Being a heterogeneous disorder, the diagnosis of PCOS is difficult and often delayed [4]. PCOS diagnosis is based on oligo-anovulation (OA), biochemical or clinical hyperandrogenism (HA), and polycystic ovary morphology (PCOM) on ultrasound extending across the original 1990 National Institutes of Health (NIH) criteria (OA and HA) [5], the 2003 Rotterdam criteria (any two of OA, HA, and PCOM) [6], and the Androgen Excess and Polycystic Ovary Syndrome (AE-PCOS) Society criteria (HA and OA or PCOM or both) [7]. The Rotterdam criteria are now widely accepted and generate four possible diagnostic PCOS phenotypes in adult women: (A) OA + HA + PCOM, (B) OA + HA, (C) HA + PCOM, and (D) OA + PCOM [6]. The Rotterdam criteria are recommended and endorsed by the 2018 international PCOS evidence-based guideline, which was co-developed based on unprecedented evidence synthesis and best practice methods, by world-leading multidisciplinary clinicians and researchers across 37 societies from 71 countries, with consumer engagement [8].

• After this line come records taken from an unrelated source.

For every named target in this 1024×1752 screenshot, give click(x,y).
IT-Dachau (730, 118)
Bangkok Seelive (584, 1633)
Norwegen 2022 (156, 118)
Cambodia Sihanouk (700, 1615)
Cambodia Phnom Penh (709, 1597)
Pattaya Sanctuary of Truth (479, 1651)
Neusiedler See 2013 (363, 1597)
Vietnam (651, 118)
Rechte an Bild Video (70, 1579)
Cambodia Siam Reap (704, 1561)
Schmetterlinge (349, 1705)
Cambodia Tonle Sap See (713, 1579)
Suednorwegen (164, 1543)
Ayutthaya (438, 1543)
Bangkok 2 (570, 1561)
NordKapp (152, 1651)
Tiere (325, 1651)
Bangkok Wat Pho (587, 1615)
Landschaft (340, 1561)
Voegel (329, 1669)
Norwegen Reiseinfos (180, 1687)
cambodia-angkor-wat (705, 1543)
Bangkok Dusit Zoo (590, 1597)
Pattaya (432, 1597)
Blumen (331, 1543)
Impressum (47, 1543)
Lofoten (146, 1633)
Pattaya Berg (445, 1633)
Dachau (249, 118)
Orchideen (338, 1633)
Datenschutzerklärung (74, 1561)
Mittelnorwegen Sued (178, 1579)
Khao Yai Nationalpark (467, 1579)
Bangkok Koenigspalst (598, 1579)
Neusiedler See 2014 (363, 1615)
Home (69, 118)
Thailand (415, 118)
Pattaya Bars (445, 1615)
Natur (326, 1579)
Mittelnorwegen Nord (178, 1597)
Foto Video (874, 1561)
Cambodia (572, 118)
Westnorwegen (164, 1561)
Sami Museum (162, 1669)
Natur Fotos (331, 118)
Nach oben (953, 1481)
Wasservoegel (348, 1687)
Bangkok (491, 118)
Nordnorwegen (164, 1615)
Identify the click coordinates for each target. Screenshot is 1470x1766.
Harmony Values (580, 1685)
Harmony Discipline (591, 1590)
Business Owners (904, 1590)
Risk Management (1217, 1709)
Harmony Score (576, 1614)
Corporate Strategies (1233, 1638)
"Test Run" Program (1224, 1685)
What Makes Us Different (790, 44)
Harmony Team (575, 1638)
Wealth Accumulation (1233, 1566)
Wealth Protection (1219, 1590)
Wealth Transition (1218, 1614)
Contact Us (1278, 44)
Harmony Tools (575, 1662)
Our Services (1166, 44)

PCOS is more challenging to diagnose in adolescents, as menstrual irregularity and multi-follicular ovaries are part of normal pubertal physiology and the application of adult criteria results in a high prevalence and may over-diagnose PCOS [9, 10]. Available recommendations on adolescent PCOS diagnostic criteria are inconsistent. The 2018 international PCOS guideline updated the Rotterdam criteria and now recommends applying OA and HA while avoiding PCOM for PCOS diagnosis in adolescents [8]. However, this evidence-informed recommendation was ultimately based on expert consensus with limited evidence on the most accurate diagnostic approach in adolescents and on the natural history of PCOS phenotypes over time. It remains unclear if the 2018 updated Rotterdam criteria capture adolescents with PCOS who are at the greatest risk of long-term complications and would benefit the most from lifestyle preventative interventions [8].

Long-term weight gain is a major health concern for women with PCOS and a key pathophysiological contributor to PCOS severity [4]. More than 60% of women with PCOS are above healthy body mass index (BMI), exacerbating metabolic, reproductive, and psychological features of PCOS [11, 12]. These effects can be ameliorated by 5–10% weight loss, and lifestyle intervention to prevent weight gain and promote weight loss is therefore the cornerstone of PCOS management [8, 13]. However, existing studies examining the natural history of weight gain in women with PCOS are limited to largely clinic-based adult populations and women with self-reported PCOS and do not differentiate across various PCOS diagnostic criteria or phenotypes [14,15,16,17,18,19,20,21,22].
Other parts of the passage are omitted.